**Records for the task:**
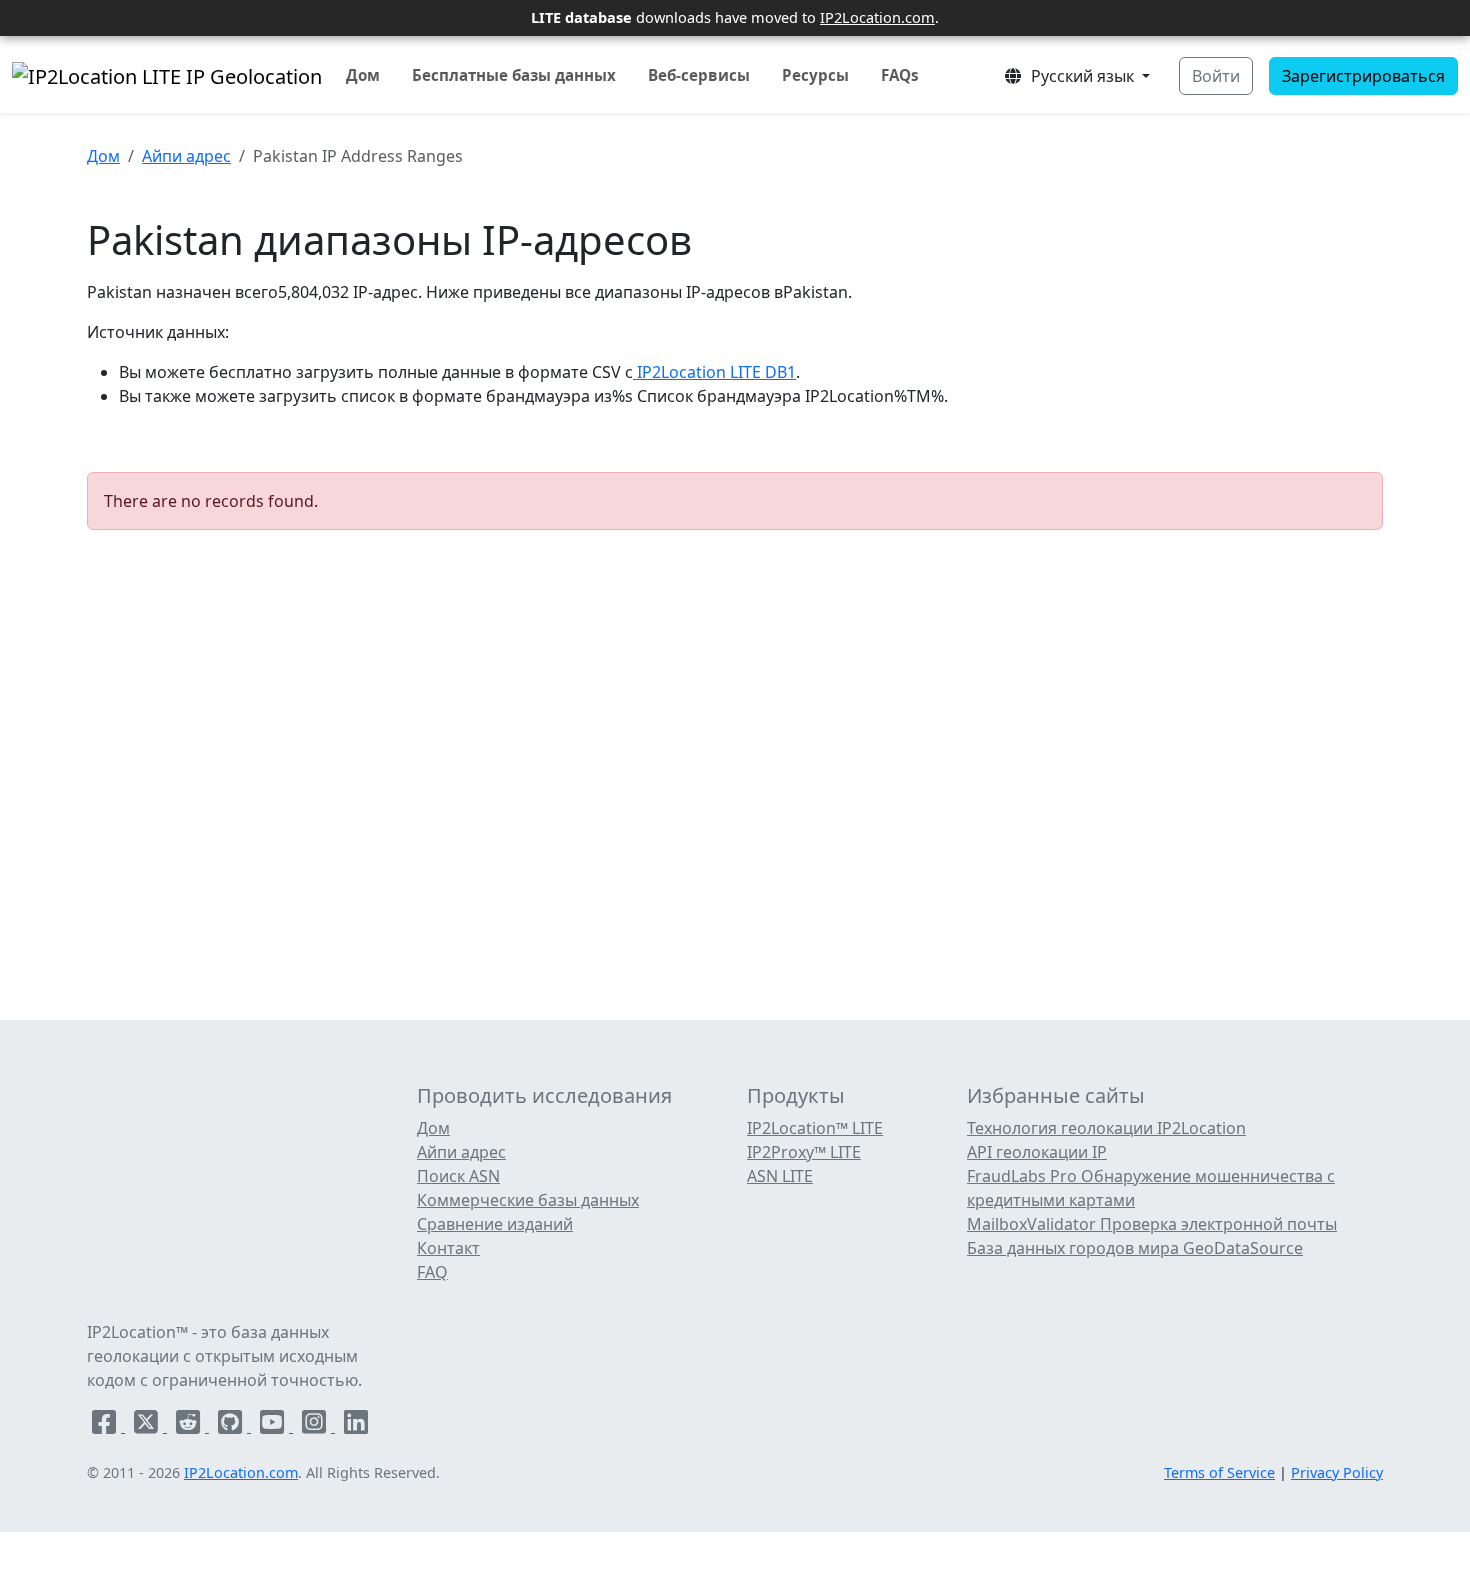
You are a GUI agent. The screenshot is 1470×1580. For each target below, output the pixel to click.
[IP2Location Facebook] (106, 1426)
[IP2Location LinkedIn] (356, 1426)
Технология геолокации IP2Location (1106, 1128)
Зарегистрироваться (1363, 76)
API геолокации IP (1037, 1152)
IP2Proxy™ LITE (804, 1152)
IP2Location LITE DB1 (714, 372)
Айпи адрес (186, 156)
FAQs (900, 75)
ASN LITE (780, 1176)
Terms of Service (1219, 1472)
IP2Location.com (877, 17)
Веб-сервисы (699, 75)
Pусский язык (1080, 76)
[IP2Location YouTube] (274, 1426)
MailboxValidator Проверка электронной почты (1152, 1224)
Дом (363, 75)
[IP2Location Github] (232, 1426)
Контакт (448, 1248)
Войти (1216, 76)
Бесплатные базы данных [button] (514, 75)
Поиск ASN (458, 1176)
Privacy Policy (1337, 1472)
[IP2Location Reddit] (190, 1426)
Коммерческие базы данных (528, 1200)
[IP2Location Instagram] (316, 1426)
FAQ (432, 1272)
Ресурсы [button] (815, 75)
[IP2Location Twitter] (148, 1426)
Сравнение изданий (495, 1224)
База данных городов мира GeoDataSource (1135, 1248)
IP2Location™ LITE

**What you will do:** Would you repeat the entries exactly, keeping the images out?

**Answer to this task:**
You are a GUI agent. The screenshot is 1470×1580. For each target below, output the pixel to click.
[IP2Location Facebook] (106, 1426)
[IP2Location LinkedIn] (356, 1426)
Технология геолокации IP2Location (1106, 1128)
Зарегистрироваться (1363, 76)
API геолокации IP (1037, 1152)
IP2Proxy™ LITE (804, 1152)
IP2Location LITE DB1 (714, 372)
Айпи адрес (186, 156)
FAQs (900, 75)
ASN LITE (780, 1176)
Terms of Service (1219, 1472)
IP2Location.com (877, 17)
Веб-сервисы (699, 75)
Pусский язык (1080, 76)
[IP2Location YouTube] (274, 1426)
MailboxValidator Проверка электронной почты (1152, 1224)
Дом (363, 75)
[IP2Location Github] (232, 1426)
Контакт (448, 1248)
Войти (1216, 76)
Бесплатные базы данных [button] (514, 75)
Поиск ASN (458, 1176)
Privacy Policy (1337, 1472)
[IP2Location Reddit] (190, 1426)
Коммерческие базы данных (528, 1200)
[IP2Location Instagram] (316, 1426)
FAQ (432, 1272)
Ресурсы [button] (815, 75)
[IP2Location Twitter] (148, 1426)
Сравнение изданий (495, 1224)
База данных городов мира GeoDataSource (1135, 1248)
IP2Location™ LITE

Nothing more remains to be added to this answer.